This comment was automatically generated by workflow using github-action-benchmark.

[maleadt]

Thanks! Just a single nit.

[maleadt]

adapt(CuArray, D) is more idiomatic.

[tam724]

Sure.

[tam724]

I would also need an opinion about these lines. This still leads to unexpected behaviour, when the diagonal of B contains false elements. But first I did not want to break with previous behaviour of the function.
My idea for a clean solution would be to only allow Diagonal{TD, <:CuVector{TD}}, but this would break code that depends on the previous behaviour.

[maleadt]

Why can't we implement the Bool case as multiplication by diag? Relying on false elements still performing multiplication as if by I seems like something we shouldn't support. The behavior here should simply match Base, so I guess we can remove the Bool/I special casing altogether?

[tam724]

Currently somebody might expect kron(cu(sprand(2, 2, 1.0)), I(2)) to work. This would error afterwards.

[maleadt]

That works with SparseArrays.jl, so would have to work here too.

[tam724]

should it?

julia> typeof(I(2))
Diagonal{Bool, Vector{Bool}}

I would expect the CUDA kron to work with the CUDA Diagonal

julia> typeof(cu(I(2)))
Diagonal{Bool, CuArray{Bool, 1, CUDA.DeviceMemory}}

[maleadt]

I'm not following. I'm saying that because kron(sprand(2, 2, 1.0), I(2)) works on the CPU, with Array, it should work on the GPU with CuArray.

[tam724]

Sorry for the confusion, but I think we are on the same page.
Before this PR the method allowed kron for the combination of a CuArray (sparse) and a CPU Diagonal (by ignoring the diag field of Diagonal and incorrectly assuming that Diagonal represents sized identity matrix).

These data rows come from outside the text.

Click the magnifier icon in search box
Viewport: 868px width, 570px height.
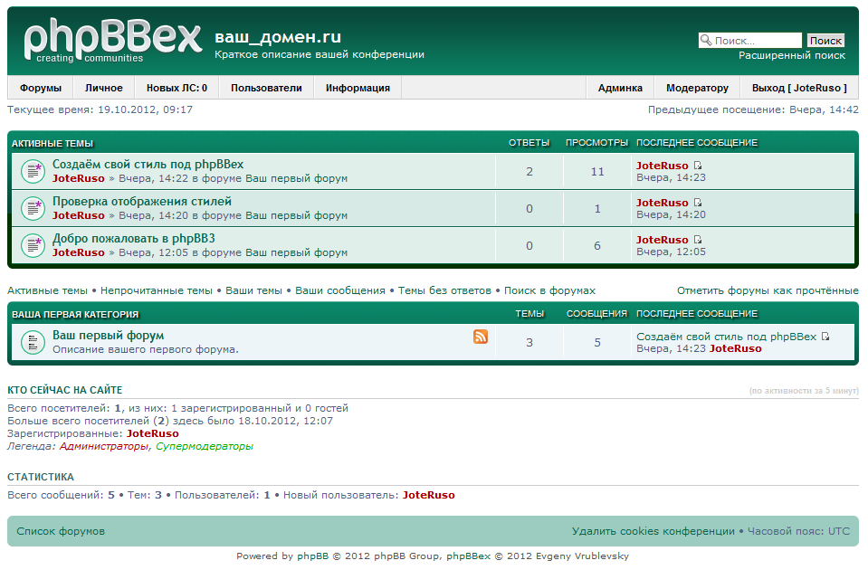click(706, 41)
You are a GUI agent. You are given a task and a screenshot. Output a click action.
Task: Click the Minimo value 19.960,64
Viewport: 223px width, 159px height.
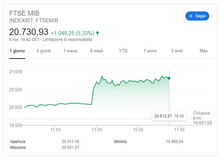(175, 141)
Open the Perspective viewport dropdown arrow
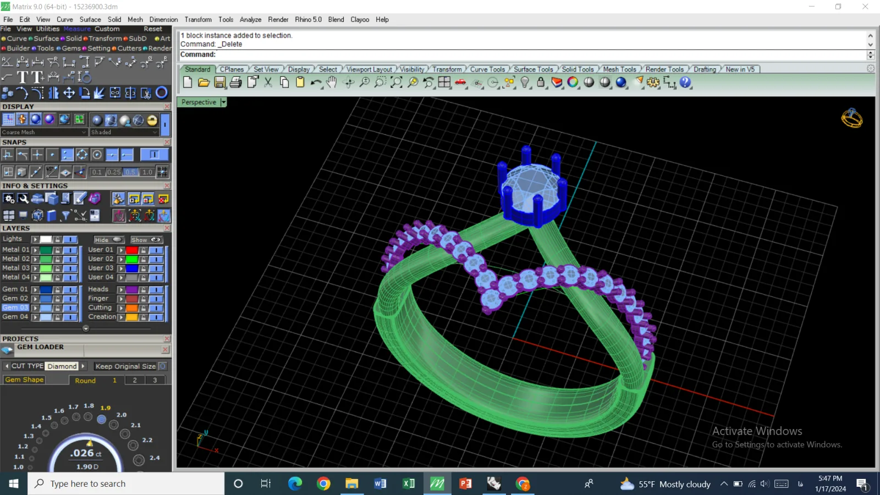 pyautogui.click(x=223, y=102)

Handling the Diagonal correctly would disallow this combination but break with the previous behaviour. If we are okay with that, CUDA.jl should implement

LinearAlgebra.kron(A::CuSparseMatrixCOO{<:Number, <:Integer}, B::Diagonal{<:Number, <:CuVector{<:Number})

That would break user code that "worked" before this PR, like:

julia> A = cu(sprand(2, 2, 1.0))
2×2 CuSparseMatrixCSC{Float32, Int32} with 4 stored entries:
 0.98641366  0.92539436
 0.80849653  0.48799357

julia> kron(A, I(2)) # after this PR this would error with ERROR: Scalar indexing is disallowed.
4×4 CuSparseMatrixCSC{Float32, Int32} with 8 stored entries:
 0.98641366   ⋅          0.92539436   ⋅ 
  ⋅          0.98641366   ⋅          0.92539436
 0.80849653   ⋅          0.48799357   ⋅ 
  ⋅          0.80849653   ⋅          0.48799357

julia> kron(A, cu(I(2)) # resolve by moving the Diagonal to the GPU first

I'm hesitant because I don't want to break others code. And because this was also tested behaviour:

CUDA.jl/test/libraries/cusparse/linalg.jl

Lines 39 to 44 in 66ab572

	@testset "kronecker product with I opa = $opa" for opa in (identity, transpose, adjoint)
	@test collect(kron(opa(dA), C)) ≈ kron(opa(A), C)
	@test collect(kron(C, opa(dA))) ≈ kron(C, opa(A))
	@test collect(kron(opa(dZA), C)) ≈ kron(opa(ZA), C)
	@test collect(kron(C, opa(dZA))) ≈ kron(C, opa(ZA))
	end

[maleadt]

I don't have the time right now to look at this myself, so sorry for the naive questions, but why isn't it possible to support both I inputs as well as Diagonal ones, with the latter respecting the actual diagonal values, by correctly determining the value to broadcast instead of hard-coding CUDA.ones? Or, worst case, by using two different methods?